> [Passage to read]
The intermediate transfer belt 205 formed of an endless belt serving as an intermediate transfer member is in contact with all of the photosensitive drums 201, and rotates in the direction illustrated by the arrow B (counterclockwise direction). The intermediate transfer belt 205 lies across a plurality of supporting members: a drive roller 209, a secondary transfer counter roller 210, and a driven roller 211. On the inner circumferential side of the intermediate transfer belt 205, four primary transfer rollers 212 serving as primary transfer units are aligned to face the corresponding photosensitive drums 201. A bias having the opposite polarity (positive polarity in the present exemplary embodiment) to the normal charging polarity of toner (negative polarity in the present exemplary embodiment as described above) is applied to the respective primary transfer rollers 212 from a primary transfer bias power source (not illustrated). This bias transfers toner images on the photosensitive drums 201 onto the intermediate transfer belt 205. On the outer circumferential side of the intermediate transfer belt 205, a secondary transfer roller 213 as a secondary transfer unit is disposed at a position facing the secondary transfer counter roller 210. A bias having the opposite polarity to the normal charging polarity of toner is applied to the secondary transfer roller 213 from a secondary transfer bias power source (not illustrated). This bias transfers a toner image on the intermediate transfer belt 205 onto the recording material 207. The recording material 207 with the toner image transferred thereon passes through the fixing unit 230 to be subjected to thermal fixing and then is discharged to the outside of the apparatus. Thus, a final print (the recording material 207 with the toner image printed thereon) is obtained.

Although, in the present exemplary embodiment, the primary transfer roller 212 is disposed in each image forming unit, the four primary transfer rollers 212 may be replaced with one common primary transfer roller 212. Further, the primary transfer rollers 212 themselves may be removed. In this case, the toner images are transferred by a potential difference produced on the surface of the photosensitive drums 201 facing the surface of the intermediate transfer member by using a current from the secondary transfer roller 213.

> [Data entries]
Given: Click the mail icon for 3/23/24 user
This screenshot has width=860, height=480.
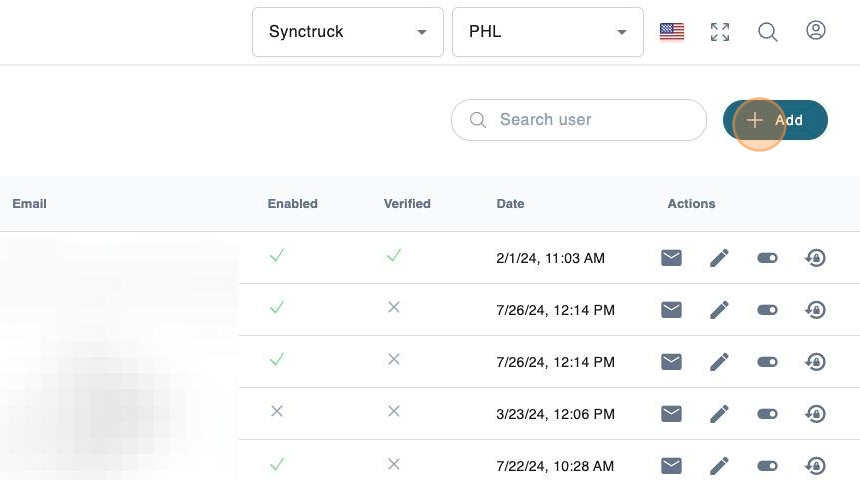Looking at the screenshot, I should pyautogui.click(x=671, y=414).
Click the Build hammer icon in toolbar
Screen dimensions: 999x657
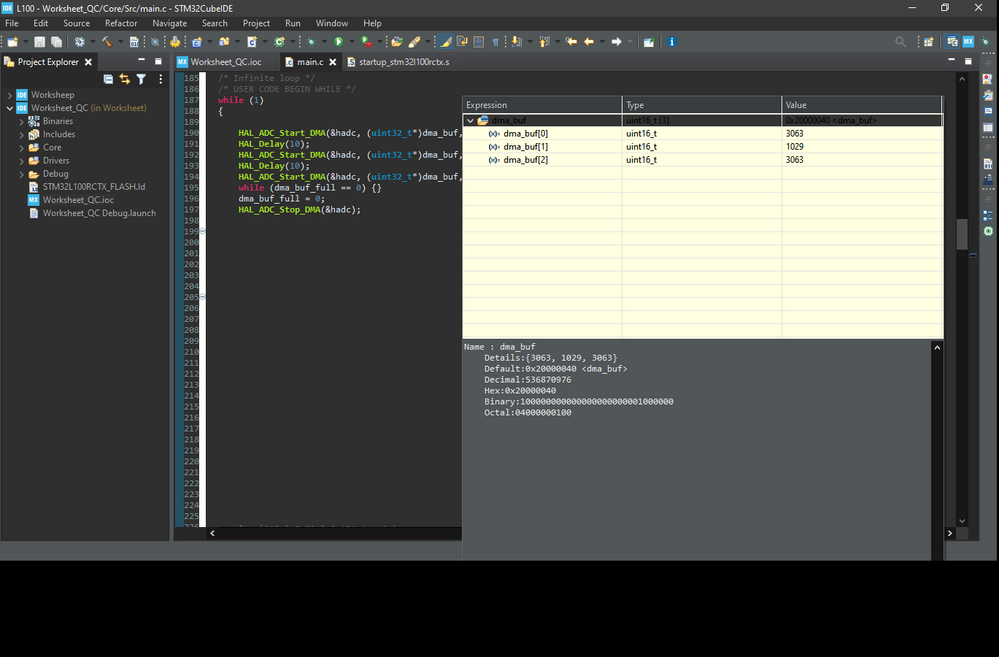(106, 42)
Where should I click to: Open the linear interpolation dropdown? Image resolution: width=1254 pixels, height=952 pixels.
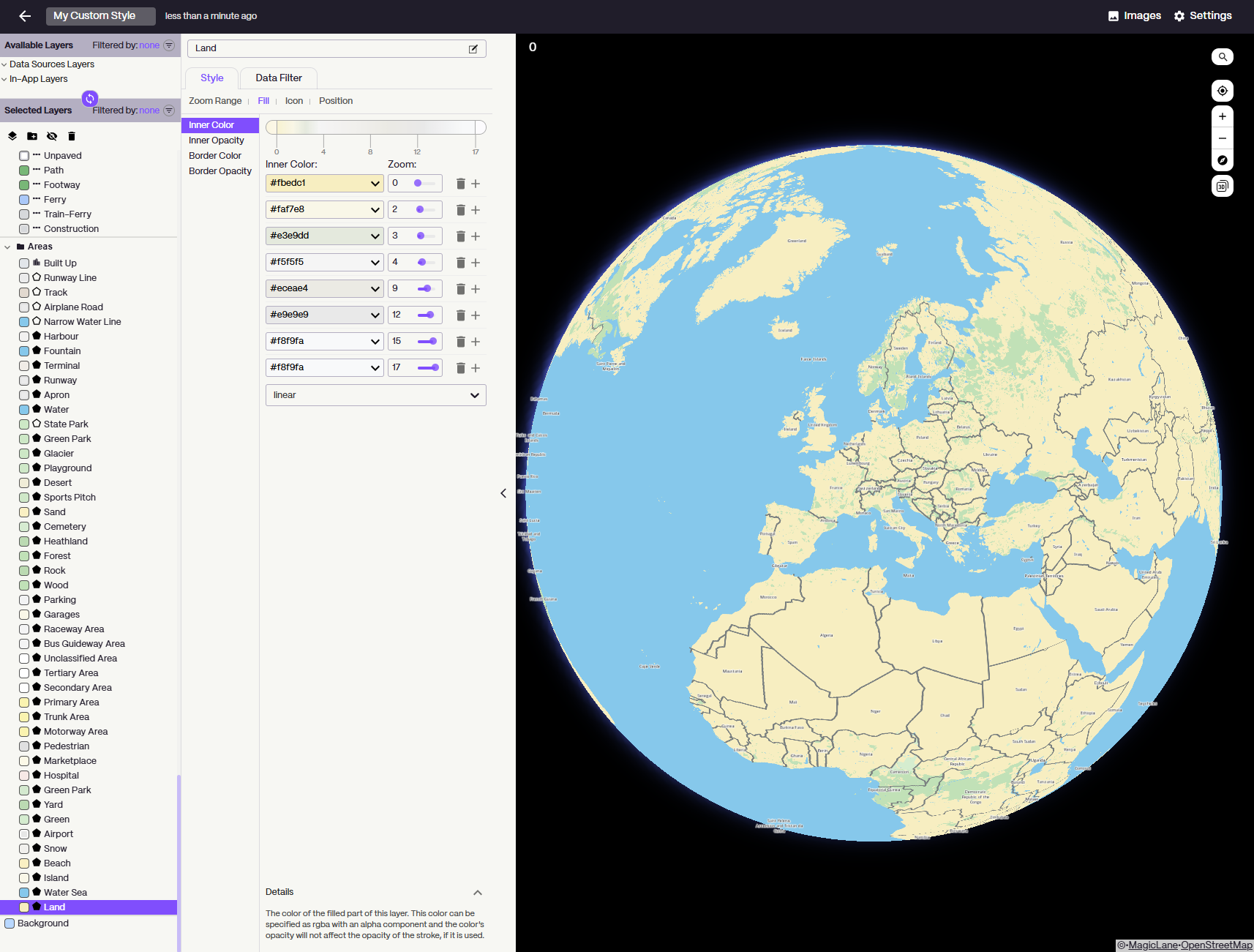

> [Complete the following]
1 - According to the passage on the printer's intermediate transfer belt, which three supporting members does the belt lie across?
2 - Extend the passage on the printer's intermediate transfer belt by writing what follows its last sentence.

> [The answers]
1 - A drive roller 209, a secondary transfer counter roller 210, and a driven roller 211.

2 -
The overall configuration of the process cartridge 208 to be attached to the image forming apparatus 200 according to the present exemplary embodiment will be described below with reference to FIG. 2. FIG. 2 is a sectional view schematically illustrating the process cartridge 208 according to the present exemplary embodiment when viewed from the longitudinal direction of the photosensitive drum 201 (the direction of the rotational axis line). According to the present exemplary embodiment, the configurations and operations of the process cartridges 208 for each color are identical except for the type (color) of the developer stored therein. The process cartridge 208 includes a photosensitive unit 301 including the photosensitive drum 201 and the developing unit 204 including a developing roller 302. The photosensitive unit 301 includes a cleaning frame 303 serving as a frame for supporting various elements in the photosensitive unit 301. The photosensitive drum 201 is rotatably attached to the cleaning frame 303 via a bearing (not illustrated). When the drive force of a drive motor as a drive unit (drive source) (not illustrated) is transmitted to a gear provided in the photosensitive unit 301, the photosensitive drum 201 is rotatably driven in the direction indicated by the arrow A (clockwise direction) according to the image forming operation. The photosensitive drum 201 serving as a center of the image forming process employs an organic photoreceptor including an aluminum cylinder with an undercoat layer as a functional film, a carrier generating layer, and a carrier transfer layer coated on the surface thereof in this order. The photosensitive unit 301 includes the cleaning member 206 and the charging roller 202 disposed in contact with the circumferential surface of the photosensitive drum 201. Residual transfer toner removed from the surface of the photosensitive drum 201 by the cleaning member 206 falls and is stored in the cleaning frame 303.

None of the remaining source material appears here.